The nice lady at the Motel check-in warned us that men might come around soon to change the bedside tables in our room. They didn't. Not that day at least. A relief too: We had driven two hours to Logan, flown 6 hours and driven another two hours to Eatonville, with all the attendant waits and hassles that come with air travel.
I made note of the handles on the, what looked like brand new, bedside tables, when I was casting about for a bottle opener. The room had a microwave, fridge and coffee maker, but no bottle opener. The curved underside of the drawer pull made a good field-expedient opener. And I made sure to be very careful, the pull was made of wood and I didn't want to damage it. The men probably already did this room and so the warning was not necessary.

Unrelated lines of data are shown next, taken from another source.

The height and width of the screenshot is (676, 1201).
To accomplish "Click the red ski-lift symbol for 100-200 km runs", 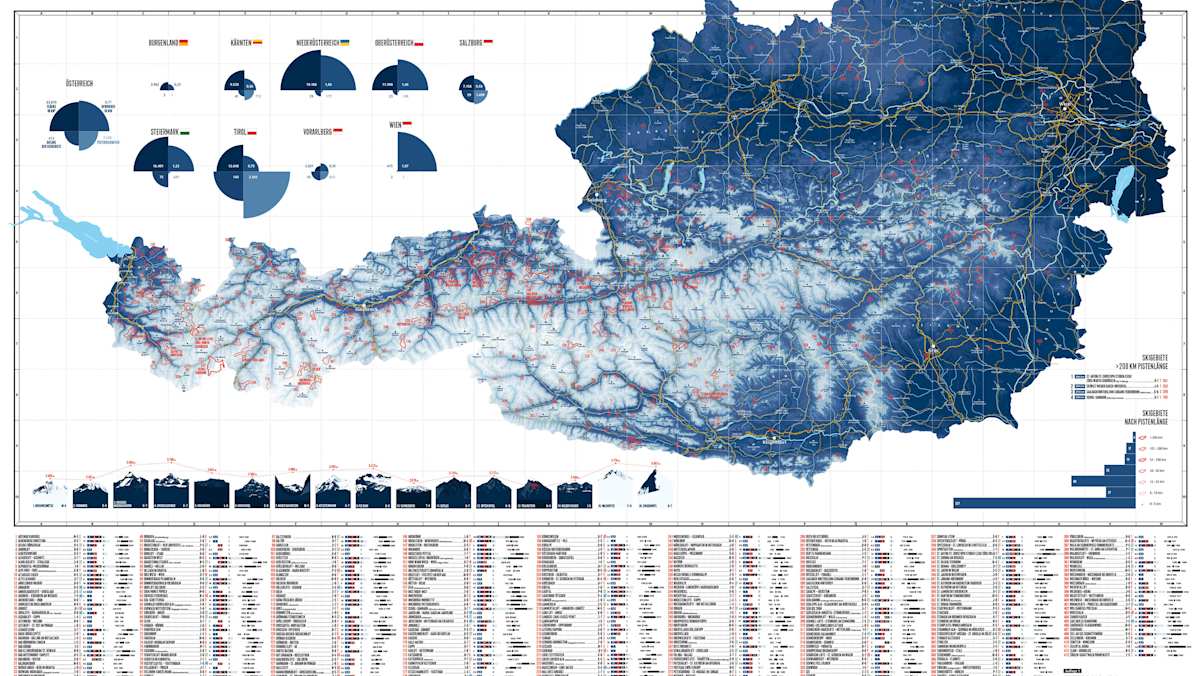I will click(x=1143, y=449).
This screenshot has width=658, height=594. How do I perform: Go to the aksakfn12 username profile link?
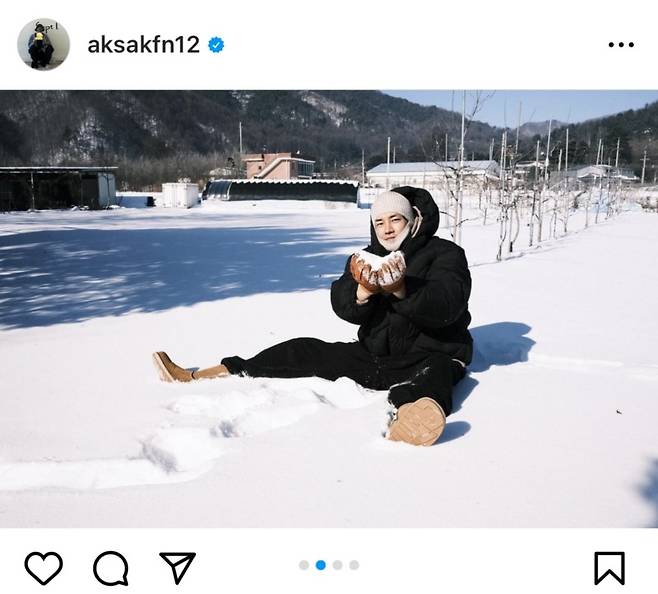144,44
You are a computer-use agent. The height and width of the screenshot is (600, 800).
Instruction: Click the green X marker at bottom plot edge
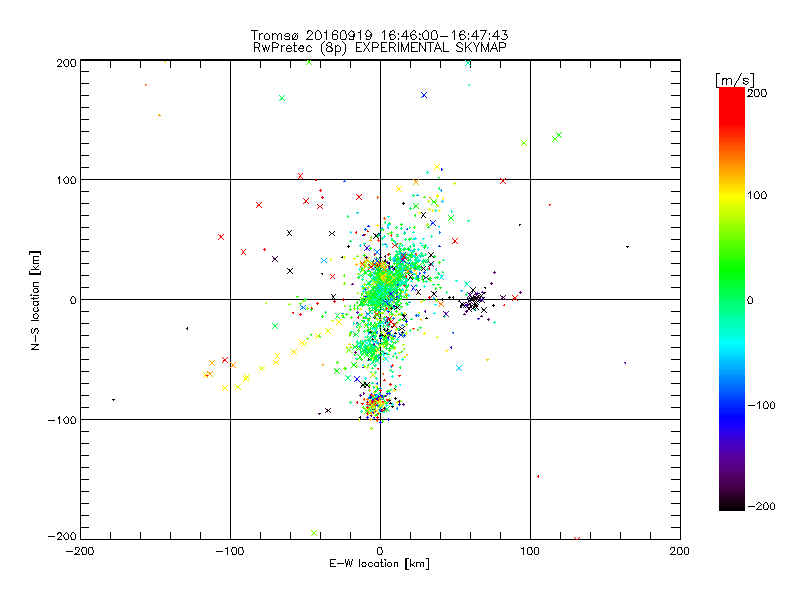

The next day, we got back from the funeral and the bible was in the middle of the bed.
I suspected red-neckary or prudishness. When we checked in, the desk clerk asked how many rooms and then when the answer was "one", how many beds: Also, one. My wife wears a pretty traditional wedding ring but possibly all of that was overcome by her exotic looks.
Later, my wife mentioned this to one of my aunts, the aunt came up with the idea that it was because of the funeral. There were lots of Pecchias around town and the family was very prominent in their time--before they all moved away.
The real answer was the bed side stands. These must be new, they had no handles on them yet--just two neat holes where the attachment screws will go. The men were through--they made sure to empty the drawer before replacing the stand--not through enough to put the Bible back into the bedside stand though.